INSTRUCTIONS FOR THE TASK
A faithful, complete transcript of the entries below, without pictures, should be returned.

Segment Open

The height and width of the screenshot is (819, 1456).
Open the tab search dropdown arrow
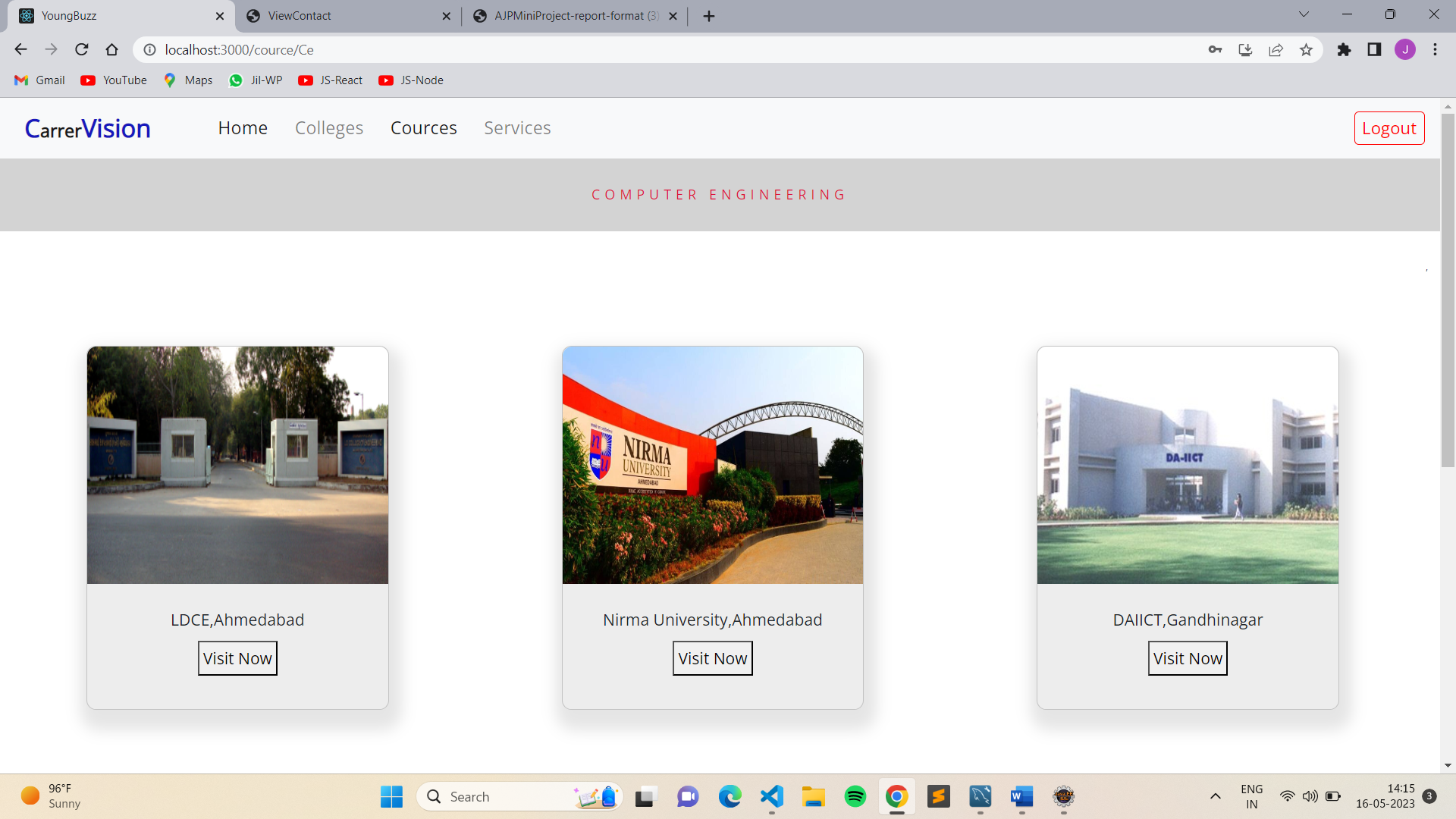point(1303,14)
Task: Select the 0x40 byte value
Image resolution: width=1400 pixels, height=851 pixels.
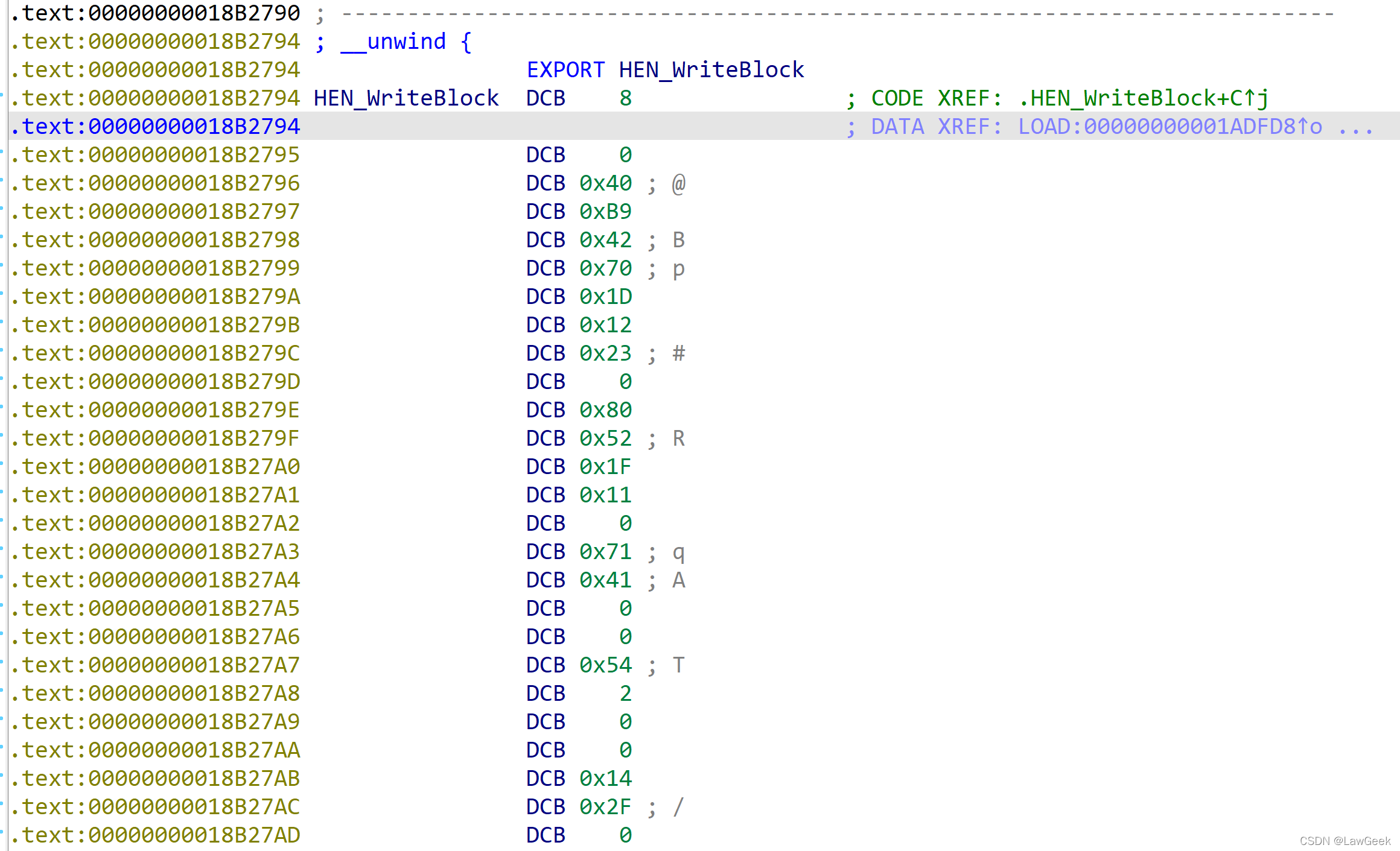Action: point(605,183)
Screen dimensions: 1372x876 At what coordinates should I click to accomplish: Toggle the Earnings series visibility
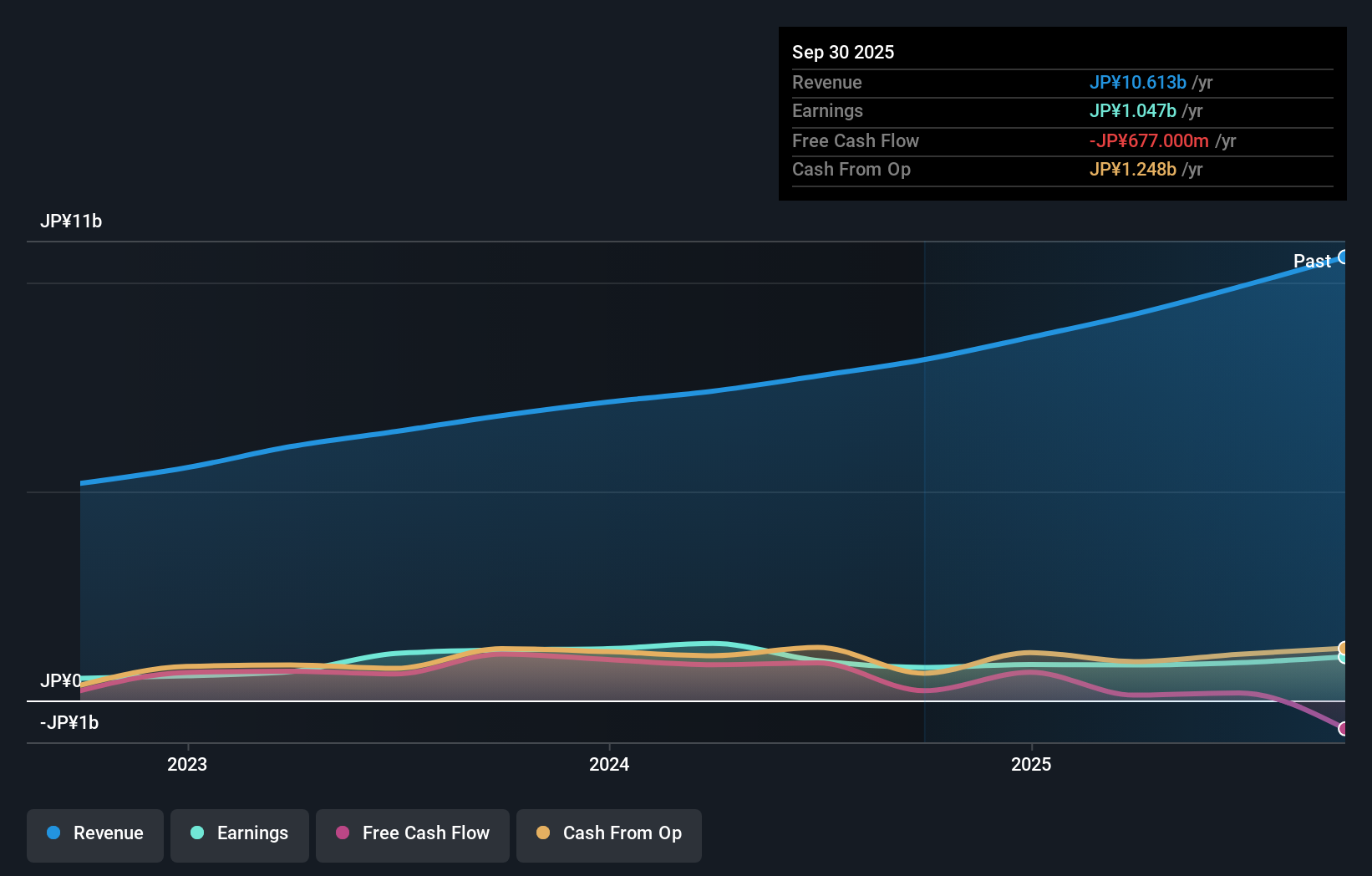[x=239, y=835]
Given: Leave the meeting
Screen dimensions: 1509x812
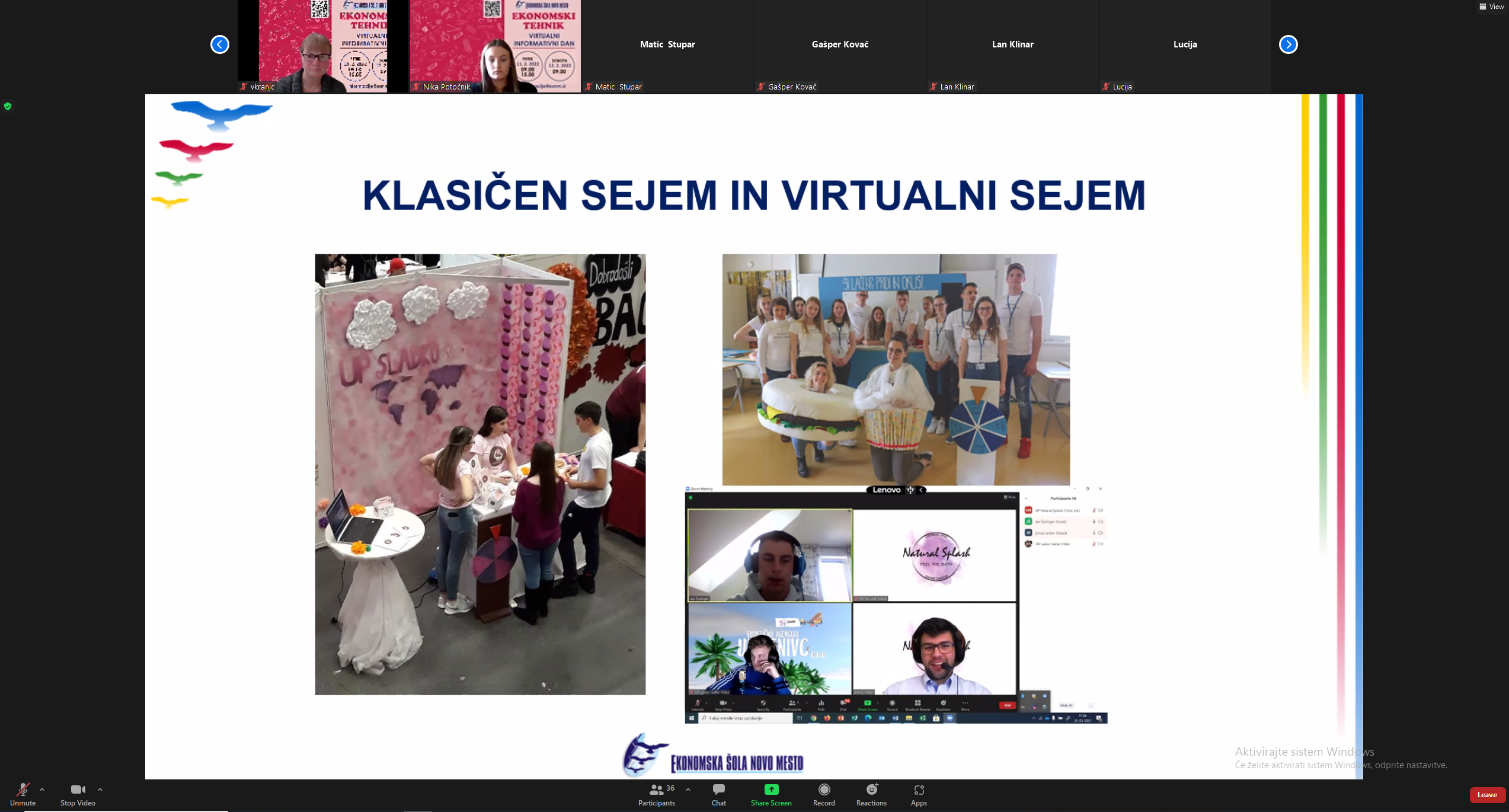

Segment Closed

TASK SOLUTION
The height and width of the screenshot is (819, 1456).
Open the tab search dropdown arrow
point(1303,14)
Task: Select the 0x40 byte value
Image resolution: width=1400 pixels, height=851 pixels.
Action: point(605,183)
Screen dimensions: 1372x876 At what coordinates should I click to accomplish: Toggle the Earnings series visibility
[x=239, y=835]
Given: Leave the meeting
Screen dimensions: 1509x812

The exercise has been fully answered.